Phillip Dampier July 30, 2013 Comcast/Xfinity, Editorial & Site News, Public Policy & Gov't Comments Off on Philly’s Bloggers, Strippers Taxed While Comcast Given Tens of Millions in Gov’t. Handouts
Their dollars equals custom-written corporate welfare bills that you will eventually pay for.

Comcast is in hog heaven thanks to Pennsylvania’s generous handouts from its corporate welfare system.

This week, Philadelphia residents are pondering why the city is hounding entrepreneurs and middle class, at-home workers with new taxes and fees while the nation’s largest and richest cable company, Comcast, is receiving enormous tax breaks and government handouts.

Welcome to the United Corporations of America, where taxpayers front at least $80 billion in corporate welfare handouts, according to the New York Times. Comcast is the fourth biggest recipient of corporate welfare in Pennsylvania, dwarfed only by a giant oil company and two Hollywood studios that have learned how to cash in by filming movies inside the Keystone State. The average Pennsylvanian contributes $381 in taxes per year that gets diverted to multi-billion dollar corporations. At least 18 cents of every dollar in the state budget is now spent on corporate welfare programs.

The budget busting handouts have continued without interruption, even during The Great Recession.
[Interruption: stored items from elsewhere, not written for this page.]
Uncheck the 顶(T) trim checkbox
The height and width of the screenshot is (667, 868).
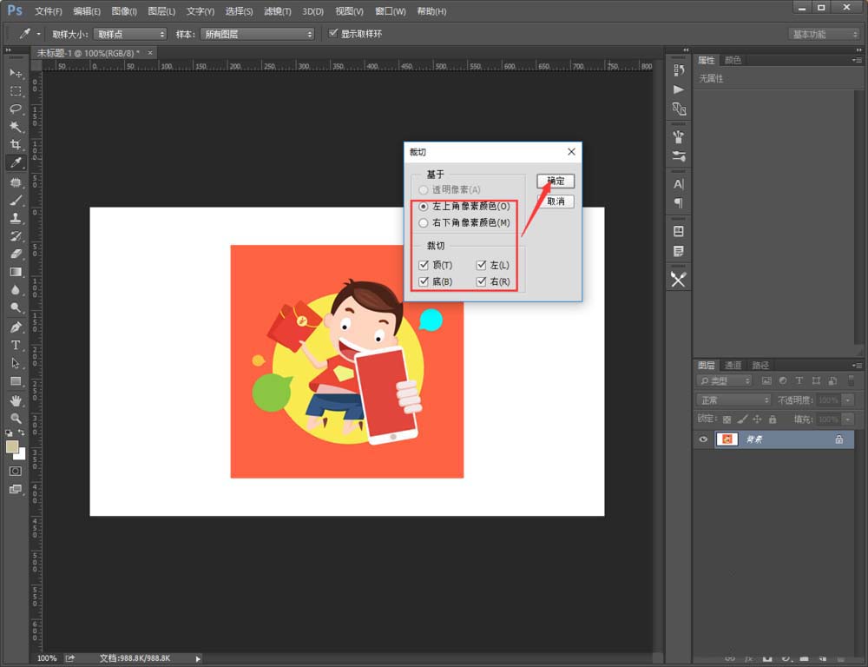click(424, 265)
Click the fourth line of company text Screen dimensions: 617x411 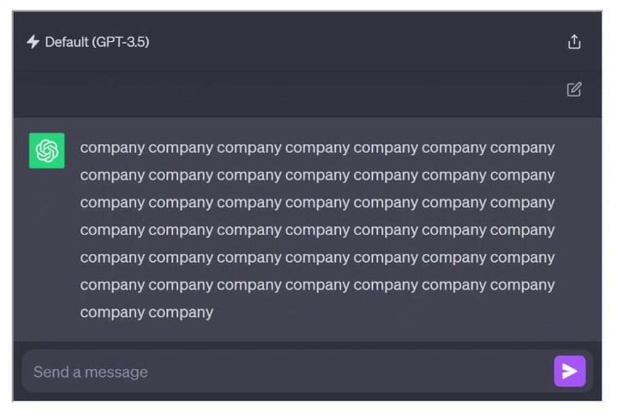[x=317, y=229]
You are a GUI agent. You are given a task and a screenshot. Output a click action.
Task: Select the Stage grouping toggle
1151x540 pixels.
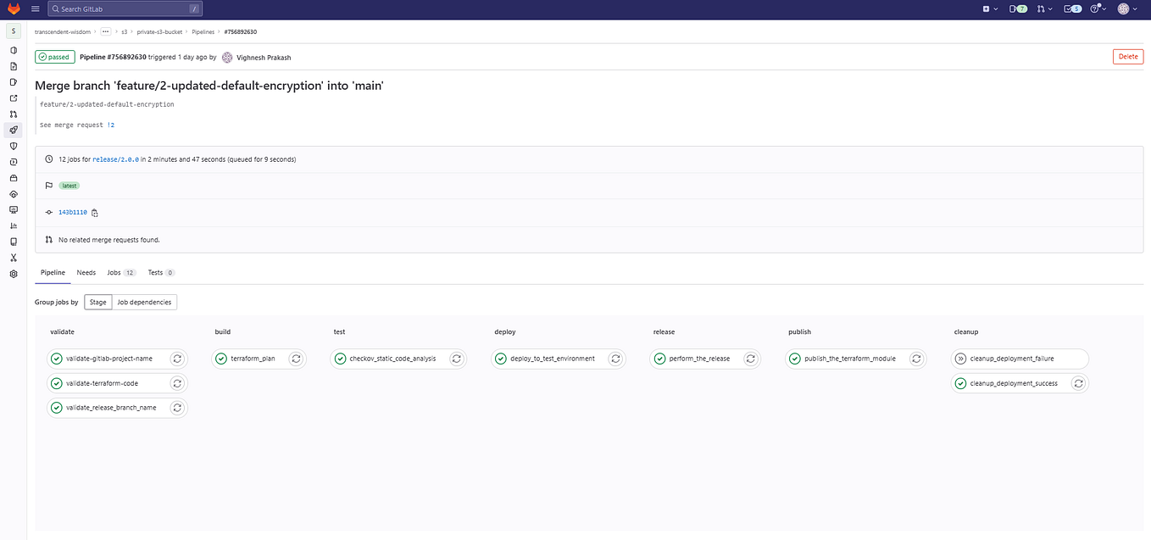pos(97,302)
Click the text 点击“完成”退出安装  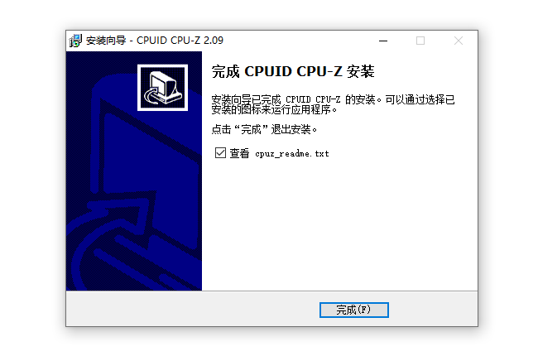264,129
Elected officials believe the only way to keep big business from picking up and moving to another city or state is to keep making them offers they cannot afford to refuse. But local taxpayers can’t afford to make up the difference. While the economy was melting down from 2008-2010, Philadelphia-based Comcast scored $18 million in tax abatements, credits, and other government handouts. At the same time, local officials faced with upside down city budgets enacted controversial new taxes and business fees on some of the city’s smallest businesses, ranging from bloggers, freelance writers, to independent contractors and consultants.

Pennsylvania is easily among the top-tier of states handing out corporate welfare. In 2011, the Commonwealth collected $4.89 billion in business taxes. But it promptly returned $4.84 billion in tax credits to the state’s biggest businesses. Government benefits for Philadelphia for-profits totaled over $200 million that year alone. Many of the state’s biggest companies receive nearly as much in tax credits, grants, and other benefits that they pay in state and local taxes. Some incentive programs are so broadly written, businesses doing “business as usual” qualify for enormous tax breaks.
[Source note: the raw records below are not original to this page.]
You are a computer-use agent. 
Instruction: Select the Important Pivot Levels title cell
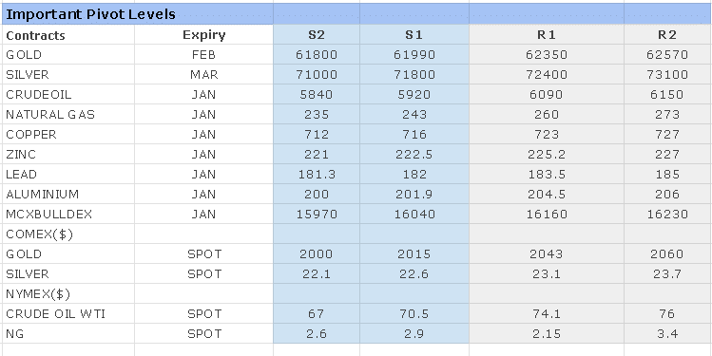(137, 14)
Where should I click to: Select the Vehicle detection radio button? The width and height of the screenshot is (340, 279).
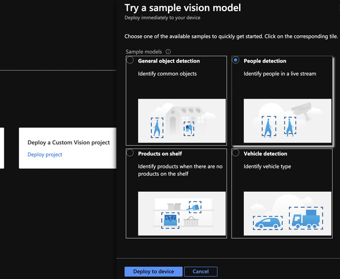click(236, 153)
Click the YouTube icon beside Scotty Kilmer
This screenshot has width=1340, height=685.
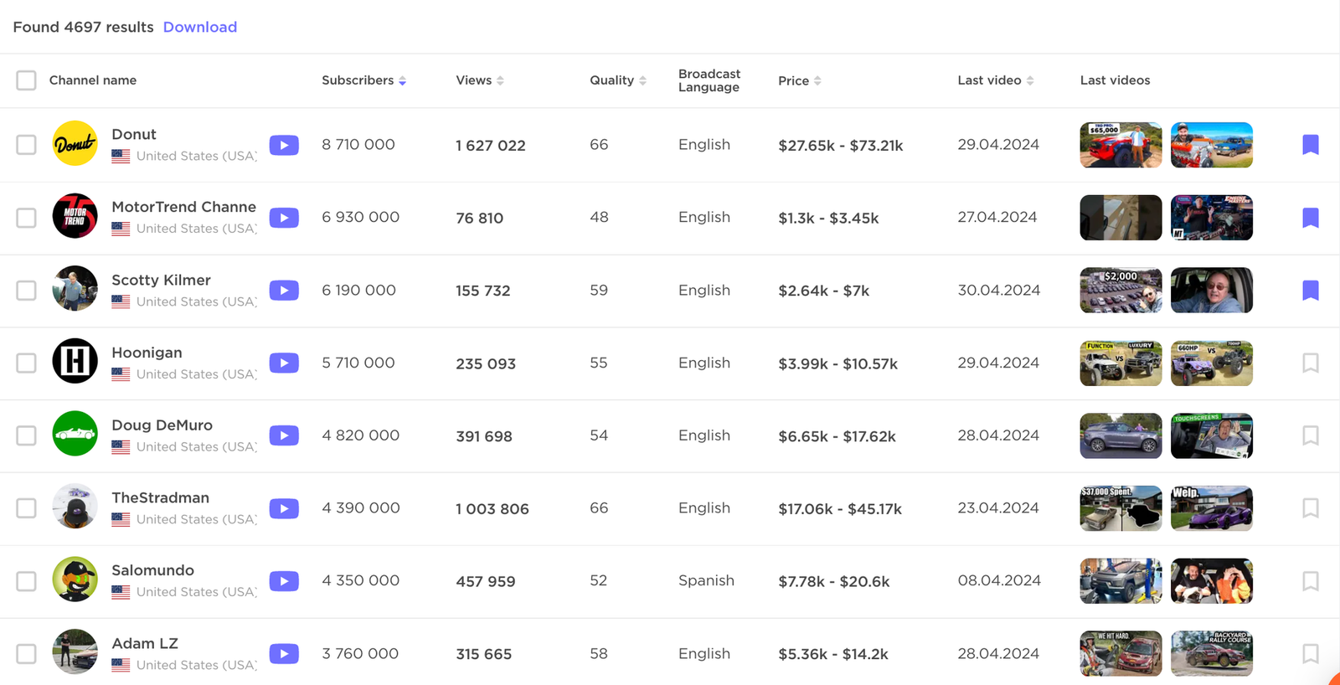(284, 291)
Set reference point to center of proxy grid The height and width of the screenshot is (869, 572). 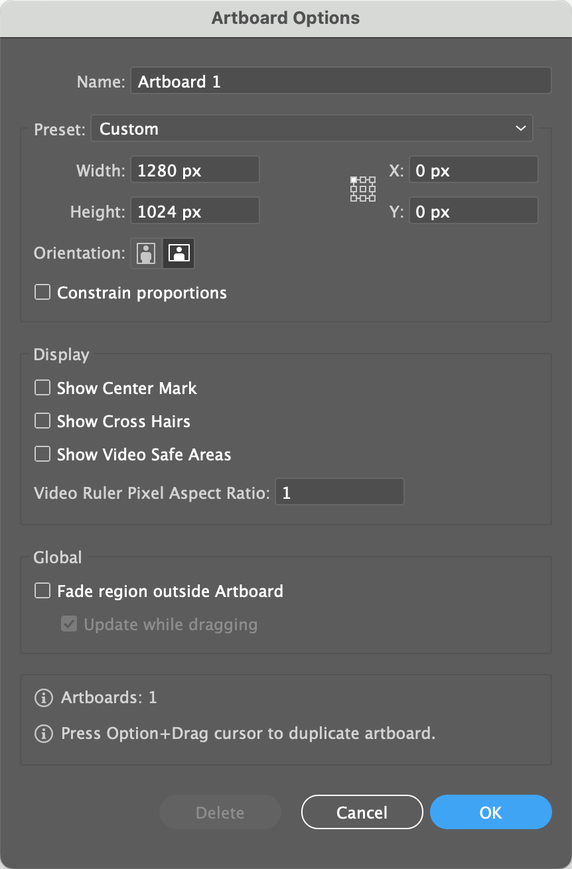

Take, for example, Comcast subsidiary QVC. Pennsylvania’s “film incentive program” handed the home shopping network $7.05 million in tax credits just for hawking jewelry from studios inside Pennsylvania. It did not matter QVC had been pitching products from those studios before, during and after the subsidy program handed out the award. Comcast had no plans to move the studios either, but it pocketed the corporate welfare just the same.

While Comcast was building up enough financial resources to acquire NBC-Universal, Philadelphia’s city budget was in tatters. Officials looking for creative ways to boost the local tax base didn’t tap Comcast for the money. Instead, they declared bloggers were now required to get a “business license” to operate within city limits. In fact, the city argued, every person, partnership, association and corporation engaged in a business, profession or other for-profit activity within the city of Philadelphia must now file a Business Privilege Tax Return. The cost just to apply for the business license? $300. Sorry Nathanial, the lemonade stand has to close because you didn’t cough up the $300 before erecting the card table in the front yard.
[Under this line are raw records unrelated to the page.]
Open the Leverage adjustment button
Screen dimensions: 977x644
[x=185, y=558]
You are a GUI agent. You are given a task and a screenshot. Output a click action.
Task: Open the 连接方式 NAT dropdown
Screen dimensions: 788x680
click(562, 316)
Comcast-LogoThe “blogger tax” appeared to be sufficiently overreaching (thanks to excoriating coverage in the local media) to provoke the city to begin to phase it out, but no worries — Philadelphia has since found another source of revenue — Comcast? No, of course not. The real money is in taxing strippers. From The Philly Post:

So Mayor Nutter’s effort to tax lap dances—which reached its, er, climax last week in a Philadelphia courtroom — might be somewhat sympathetic if it had been cast as a way to crack down on the general level of skeeviness in the city. After all, it’s a fairly common rule of economics that if you want less of something, just tax it. That’s the logic behind Nutter’s anti-obesity effort to put a tax on sugary drinks, after all.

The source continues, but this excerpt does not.